Reims s’est terminé comme Rennes. Jeune militant en 1990 j’avais assisté à cette bataille où la haine avait supplanté tout le reste. Je ne suis pas allé à Reims et au soir de ce congrès je ne le regrette pas.
Quel spectacle affligeant donné en direct sur les chaînes de TV par nos dirigeants. Tous ont appelé à l’unité, aucun n’a été capable de la construire. En fait, au – delà des effets de tribune, tout était joué d’avance.
Tout d’abord ce front anti – Ségolène qui s’est constitué sans oser s’afficher publiquement.
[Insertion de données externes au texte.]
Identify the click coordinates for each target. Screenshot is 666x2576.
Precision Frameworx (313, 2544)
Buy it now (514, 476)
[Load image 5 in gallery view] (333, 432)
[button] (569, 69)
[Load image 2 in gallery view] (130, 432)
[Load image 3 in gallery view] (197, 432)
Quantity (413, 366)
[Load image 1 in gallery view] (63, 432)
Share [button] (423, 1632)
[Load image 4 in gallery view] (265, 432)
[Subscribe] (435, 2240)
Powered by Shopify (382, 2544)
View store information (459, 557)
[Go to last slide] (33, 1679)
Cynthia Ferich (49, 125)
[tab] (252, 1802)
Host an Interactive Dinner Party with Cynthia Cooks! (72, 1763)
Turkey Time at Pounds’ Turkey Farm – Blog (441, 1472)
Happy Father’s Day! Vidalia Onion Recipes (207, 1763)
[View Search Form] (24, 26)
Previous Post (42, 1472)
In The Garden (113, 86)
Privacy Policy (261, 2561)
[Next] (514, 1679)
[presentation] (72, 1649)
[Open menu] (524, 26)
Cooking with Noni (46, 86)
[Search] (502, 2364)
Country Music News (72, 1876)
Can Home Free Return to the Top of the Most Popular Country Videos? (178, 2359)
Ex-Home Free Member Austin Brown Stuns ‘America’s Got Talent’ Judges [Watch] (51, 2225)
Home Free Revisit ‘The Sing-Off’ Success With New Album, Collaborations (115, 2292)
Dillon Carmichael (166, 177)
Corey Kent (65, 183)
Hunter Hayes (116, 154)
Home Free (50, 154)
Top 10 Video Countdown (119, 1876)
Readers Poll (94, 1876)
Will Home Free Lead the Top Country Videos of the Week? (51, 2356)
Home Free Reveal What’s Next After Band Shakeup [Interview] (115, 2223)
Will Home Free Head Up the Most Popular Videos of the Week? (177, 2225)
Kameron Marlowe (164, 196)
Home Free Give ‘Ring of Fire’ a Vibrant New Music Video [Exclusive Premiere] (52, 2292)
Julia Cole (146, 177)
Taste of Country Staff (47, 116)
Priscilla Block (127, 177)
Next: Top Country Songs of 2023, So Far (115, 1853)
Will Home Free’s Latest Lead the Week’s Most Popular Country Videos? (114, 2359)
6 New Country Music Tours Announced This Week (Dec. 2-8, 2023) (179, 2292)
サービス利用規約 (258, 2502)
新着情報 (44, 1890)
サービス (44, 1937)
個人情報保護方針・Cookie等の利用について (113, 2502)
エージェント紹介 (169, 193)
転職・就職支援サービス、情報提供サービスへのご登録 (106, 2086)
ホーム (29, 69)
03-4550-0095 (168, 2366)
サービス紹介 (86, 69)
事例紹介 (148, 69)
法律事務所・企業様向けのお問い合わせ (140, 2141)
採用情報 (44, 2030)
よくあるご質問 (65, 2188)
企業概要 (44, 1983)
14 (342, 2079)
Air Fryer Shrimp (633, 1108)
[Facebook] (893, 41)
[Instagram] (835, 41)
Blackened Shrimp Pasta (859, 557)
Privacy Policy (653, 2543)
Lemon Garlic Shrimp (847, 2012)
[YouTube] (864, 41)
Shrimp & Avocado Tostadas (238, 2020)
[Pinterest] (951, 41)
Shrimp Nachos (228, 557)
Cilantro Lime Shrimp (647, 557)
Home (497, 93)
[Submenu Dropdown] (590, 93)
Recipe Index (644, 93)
Je ne suis pas un fervent partisan de Ségolène ROYAL, c’est le moins qu’on puisse dire. Mais je trouve pitoyable l’attitude de mes camarades à son encontre. Que lui reproche t on ? De savoir s’adresser aux français aussi bien qu’aux socialistes ? De vouloir adapter le PS à l’évolution du monde ? De faire le constat que face à l’affaiblissement des communistes, une autre stratégie devait être élaborée sans rompre avec le rassemblement à gauche? Franchement ce refus de discuter avec elle me semble mortifère pour toute la gauche.
Mais admettons que DELANOE et AUBRY aient raison. Ils auraient du s’entendre alors ! Sur le fond rien ne les sépare, ils ont la même vision du PS. Ils n’ont même pas réussi à se mettre d’accord sur un nom ! Le plus pitoyable dans cette histoire est sans doute Bertrand DELANOE dont j’ai pourtant signé la motion. Quand on est un responsable politique de son niveau, on ne peut rester spectateur et regarder le train de la désunion passer sans agir. Pour moi il s’est durablement décrédibilisé.
Alors oui c’est vrai, ce sont les militants qui vont choisir et c’est la force du Parti Socialiste. A l’heure où j’écris ces quelques lignes je n’ai pas encore décidé de mon vote, comme beaucoup d’adhérents sans doute. Une chose est sure : je voterai pour une femme.